A city councilman in Washington state has a stance on pre-meeting prayers that is too extreme for even some staunch Religious Right allies to accept.
John Trumbo of the Kennewick City Council recently suggested that council meetings ought to open with an invocation “directed in name and reference to the same God addressed in the Founding Fathers’ signatory documents that established this nation,” the Tri-City (Wash.) Herald reported.
What Trumbo tried to say is: prayers should only be directed to the Judeo-Christian God. When a colleague asked him to clarify, he said, “the God of Abraham, the same God who Jesus Christ refers to as his father and is one with him.”

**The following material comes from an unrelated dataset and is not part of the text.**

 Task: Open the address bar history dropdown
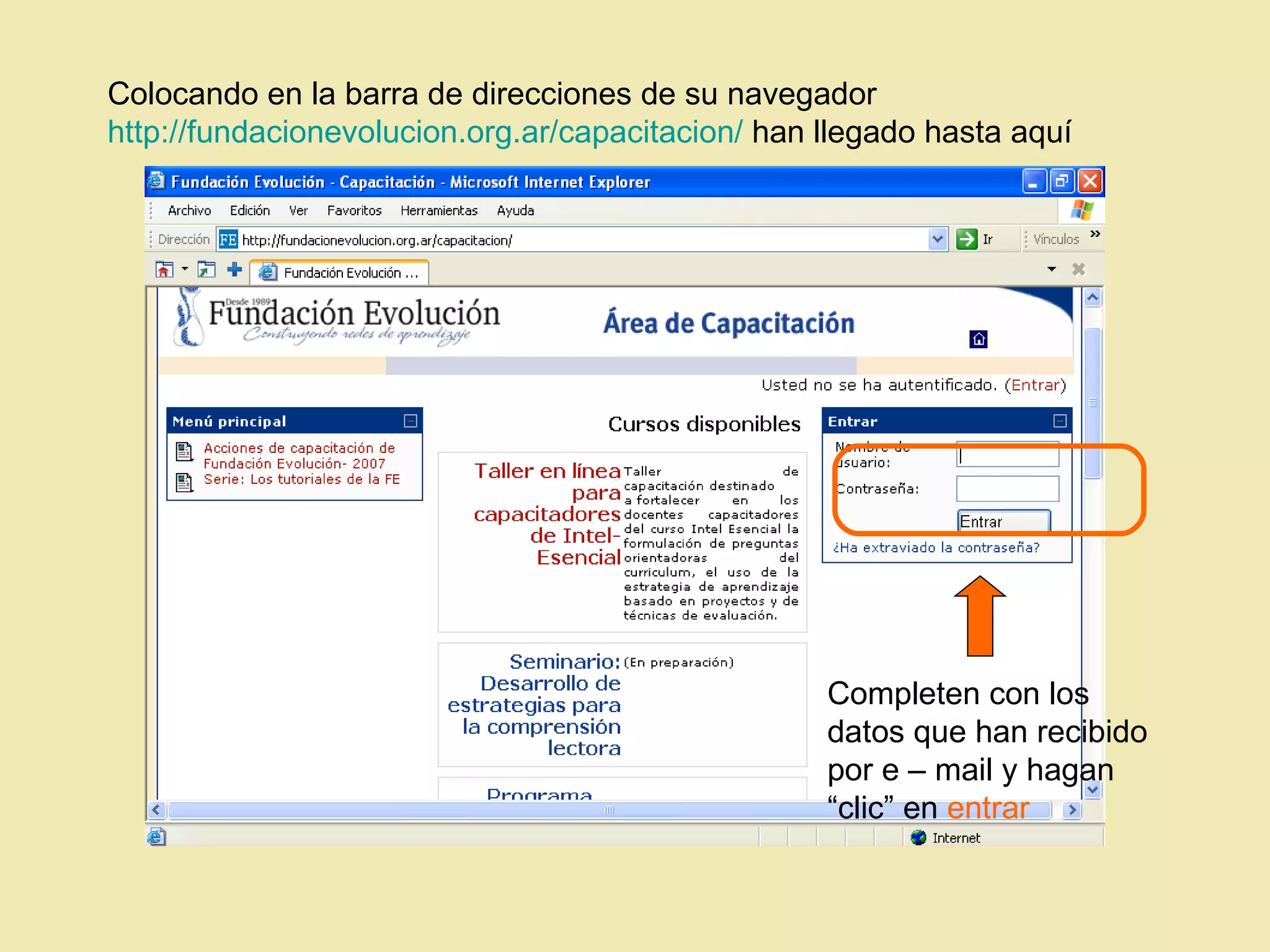[938, 239]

He added that government buildings in Washington, D.C., are filled with “depictions of Christian religious scenes and biblical inscriptions,” which is a clear indication in his mind that the Founding Fathers would want the Christian God to be the focus of local government pre-meeting prayers.

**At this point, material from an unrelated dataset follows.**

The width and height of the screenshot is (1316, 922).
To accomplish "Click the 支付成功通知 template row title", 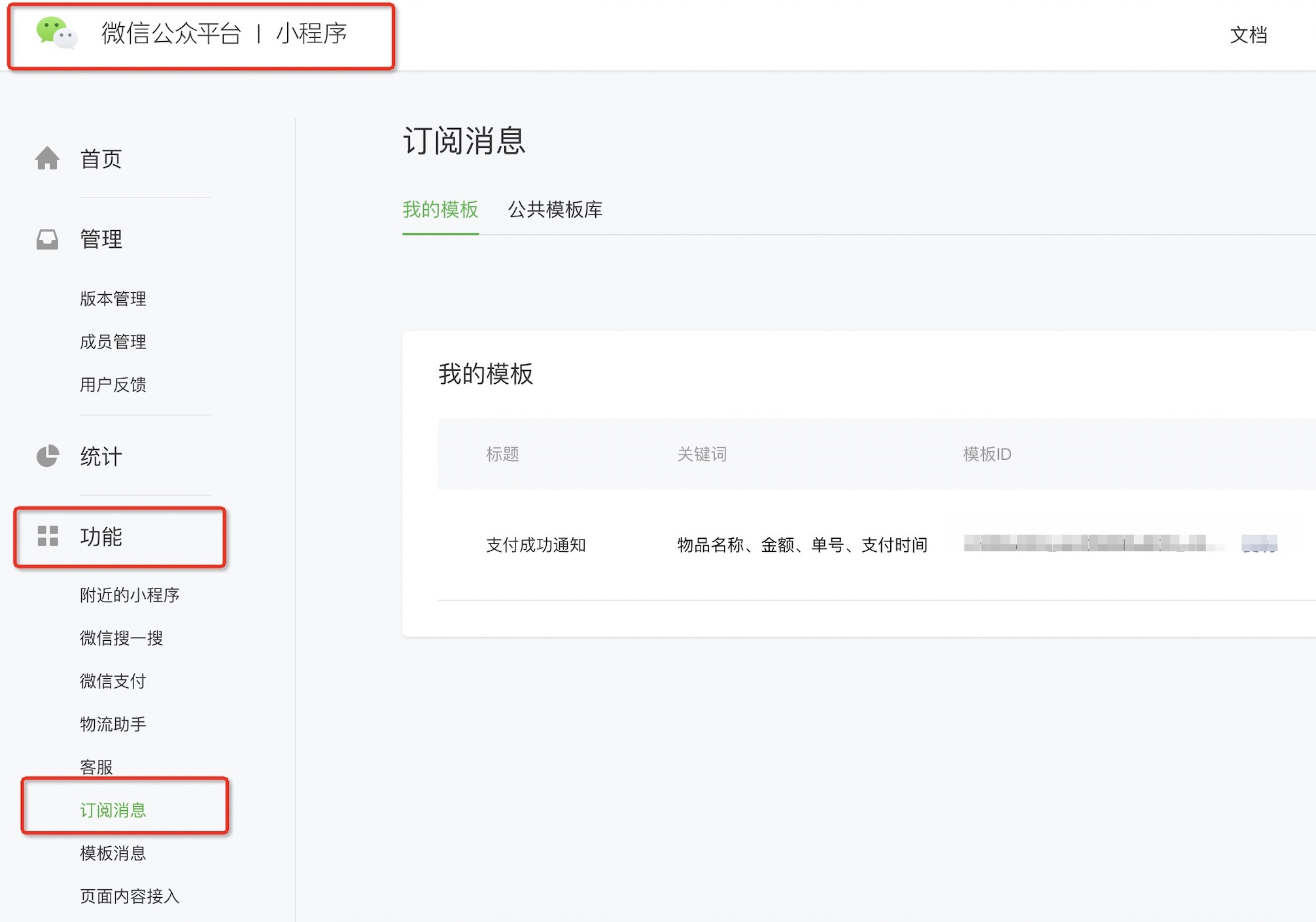I will (535, 545).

“It’s all over the place and none of it’s Allah and none of it’s Buddha,” he claimed.
Trumbo justified his grossly inaccurate position with an incorrect interpretation of the U.S. Supreme Court’s recent decision in Greece v. Galloway. In May, the high court said communities are free to open their meetings with predominantly Christian prayers, but they may not exclude other points of view.

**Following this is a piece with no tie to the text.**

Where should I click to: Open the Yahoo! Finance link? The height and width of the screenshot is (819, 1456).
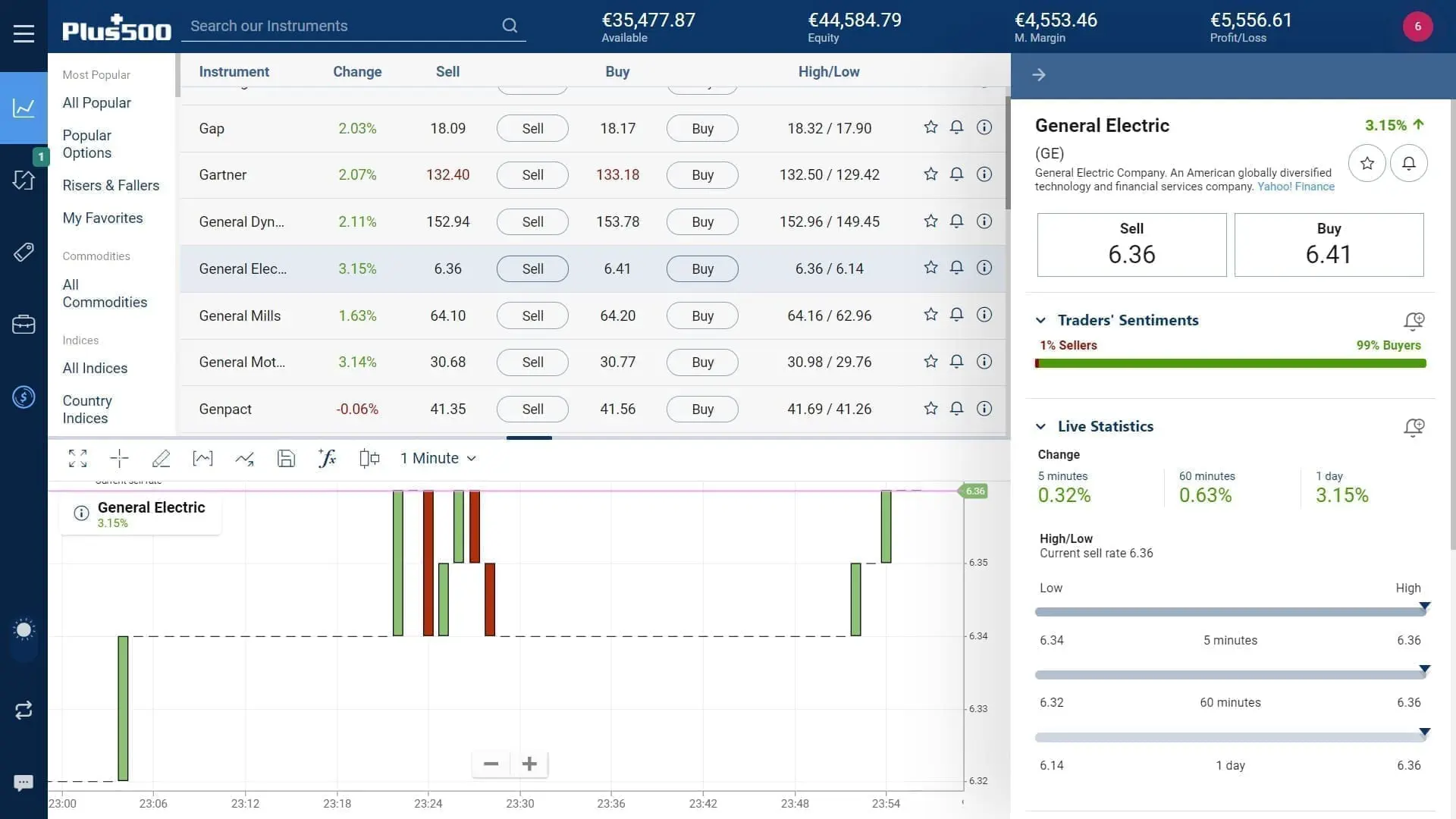point(1296,187)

Too bad for Trumbo that even the Alliance Defending Freedom (ADF), a Religious Right legal group that has represented the Town of Greece and helped craft its new prayer policy, doesn’t support Trumbo’s take.
“I suspect there’d be some legal difficulties in deciding who someone prays to,” said Brett Harvey, senior counsel for the ADF.
And let’s not forget that the Founding Fathers made no references to God or Jesus in the U.S. Constitution, which is the basis for all laws in this country. If the founders had really wanted America to be a “Christian nation,” wouldn’t they have said so? But they didn’t say so and America is not officially Christian, much to Trumbo’s chagrin.
So Trumbo used the Declaration of Independence as “proof” that the Founding Fathers promoted Christianity, but that’s a tired – and weak – argument. Yes, that document does reference a creator – but it is a deistic God, not the fundamentalist Christian God Trumbo pines for. Plus, the Declaration is little more than an 18th century press release. It has no legal authority today.
Additionally, Trumbo’s statement that “Christian religious scenes and biblical inscriptions” in Washington, D.C., are proof of the founder’s intent show how little he knows about history. Washington did not become the capitol of the United States until 1800. By then, many of the founders including George Washington, Ben Franklin and George Mason were already dead. Most of the government buildings in Washington today did not exist until well after all the Founding Fathers had died. To suggest they had anything to do with biblical inscriptions that may be on those buildings is simply false.
Fortunately Trumbo’s scheme to exclude non-Christians doesn’t appear to be going anywhere. Not long after he made his proposal, the city council tabled the idea, the Herald said.
Unsurprisingly, such debate has plagued many city councils nationwide ever since the Greece decision. The Winter Garden, Fla., City Commission recently agreed to open its meetings with a moment of silence, but didn’t arrive at this reasoned conclusion right away.
A controversy started when Mayor John Rees had Winter Garden’s police chief remove 51-year-old resident Joseph Richardson from a commission meeting in August. Richardson’s crime? He had the nerve not to stand for the Pledge of Allegiance because he objects to the words “under God.”
Richardson also objects to the commission’s policy of opening meetings with an invocation delivered by a commission member, he told WOFL Fox 35 Orlando, and he won’t stand during the prayers.
Richardson said he asked the commission to change its prayer policy back in May, which they finally voted to do last week and switch to a moment of silence.
Rees opposed that decision, Fox 35 said. He also apologized for the negative press Winter Garden received thanks to his decision to remove Richardson from the August meeting in the first place.
It’s really no surprise that cities like Kennewick and Winter Garden are dealing with these issues. The Supreme Court created a constitutional mess in Greece, and now lower-level governments are left to clean it up. Sadly this will be an ongoing issue for years to come – unless the high court changes its mind.